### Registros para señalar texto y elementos
--
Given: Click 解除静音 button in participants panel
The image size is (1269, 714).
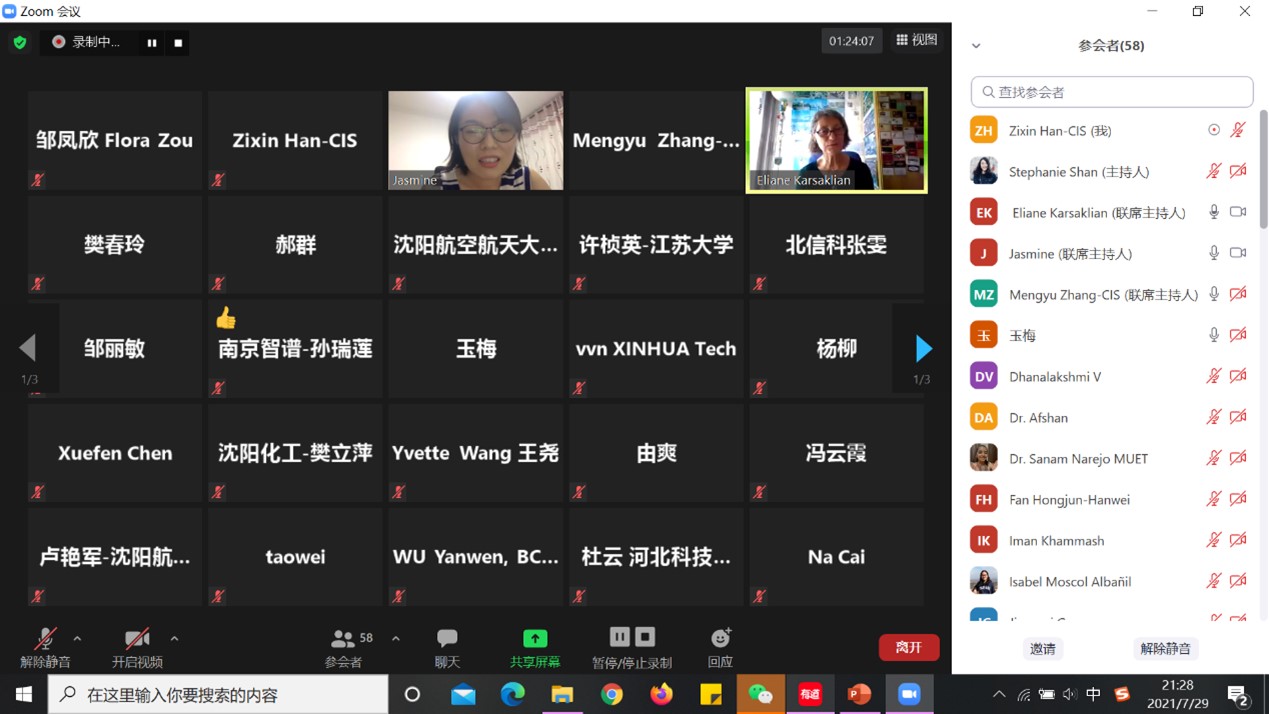Looking at the screenshot, I should 1165,649.
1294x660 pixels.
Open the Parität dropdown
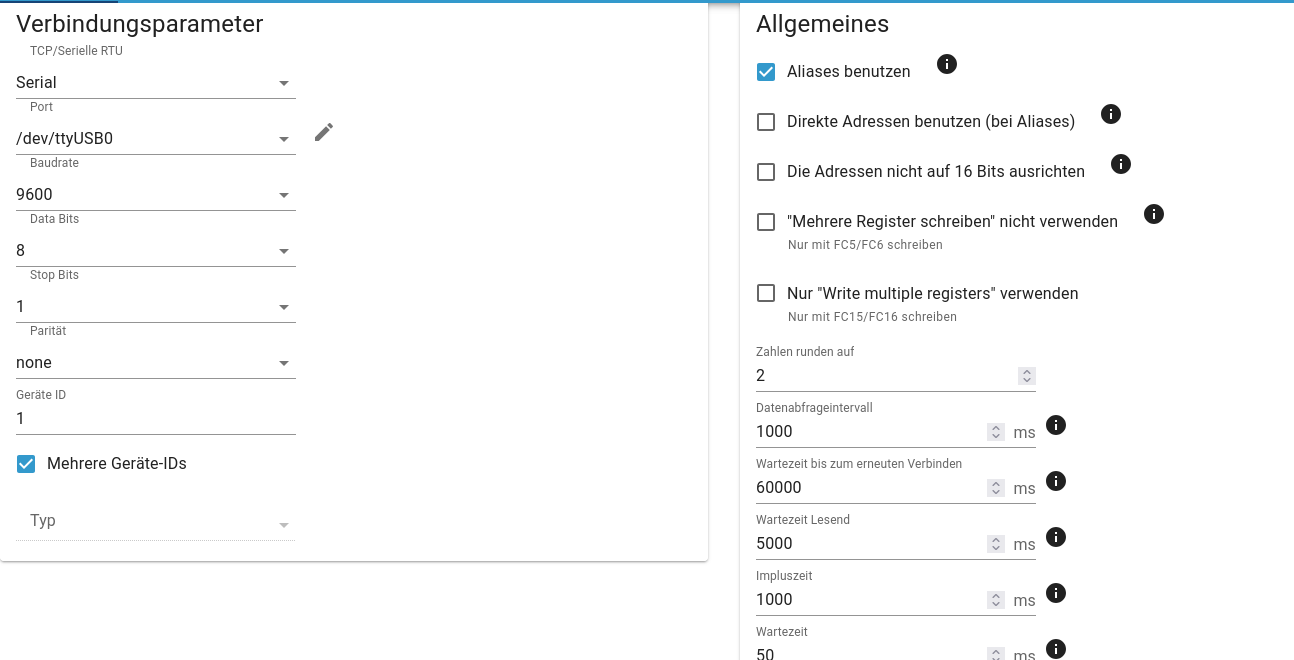coord(155,363)
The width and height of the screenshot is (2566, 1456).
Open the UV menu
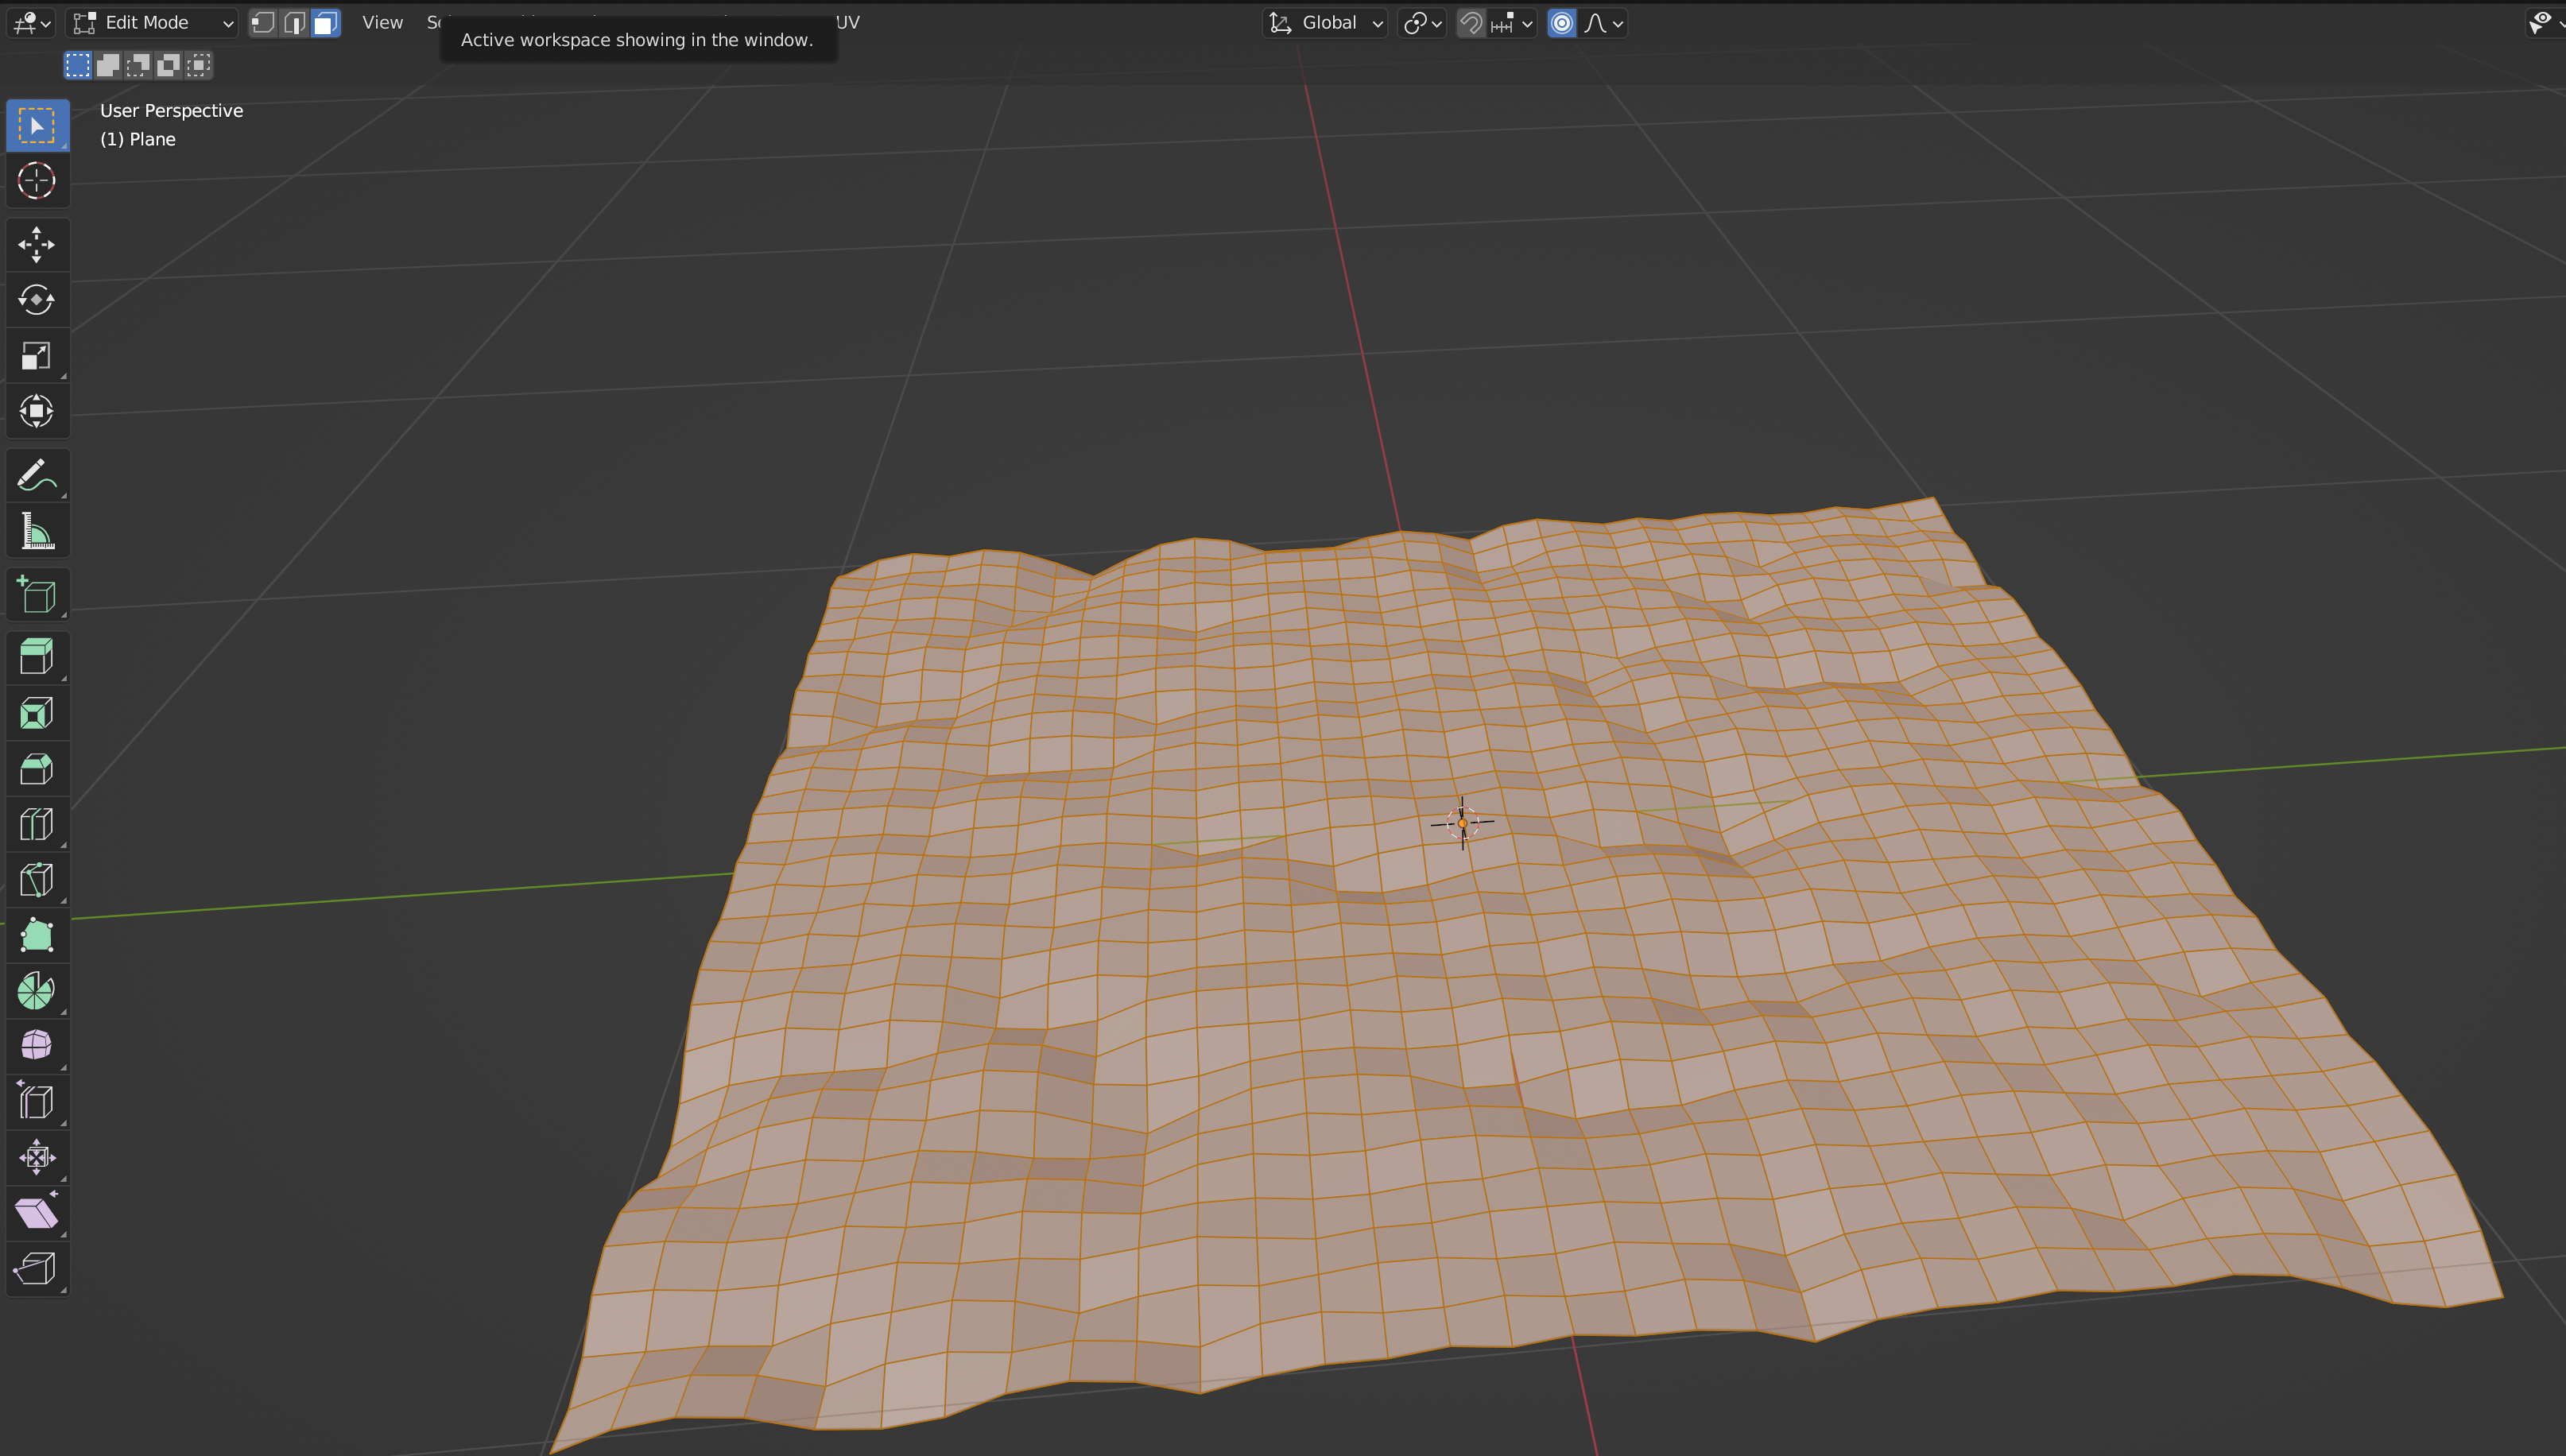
--
### Objetivo del ejercicio
Por favor, cuenta cuántas líneas de arriba contienen la palabra "Open", distinguiendo entre mayúsculas y minúsculas. Responde solo con el número.

### Respuesta del ejercicio
2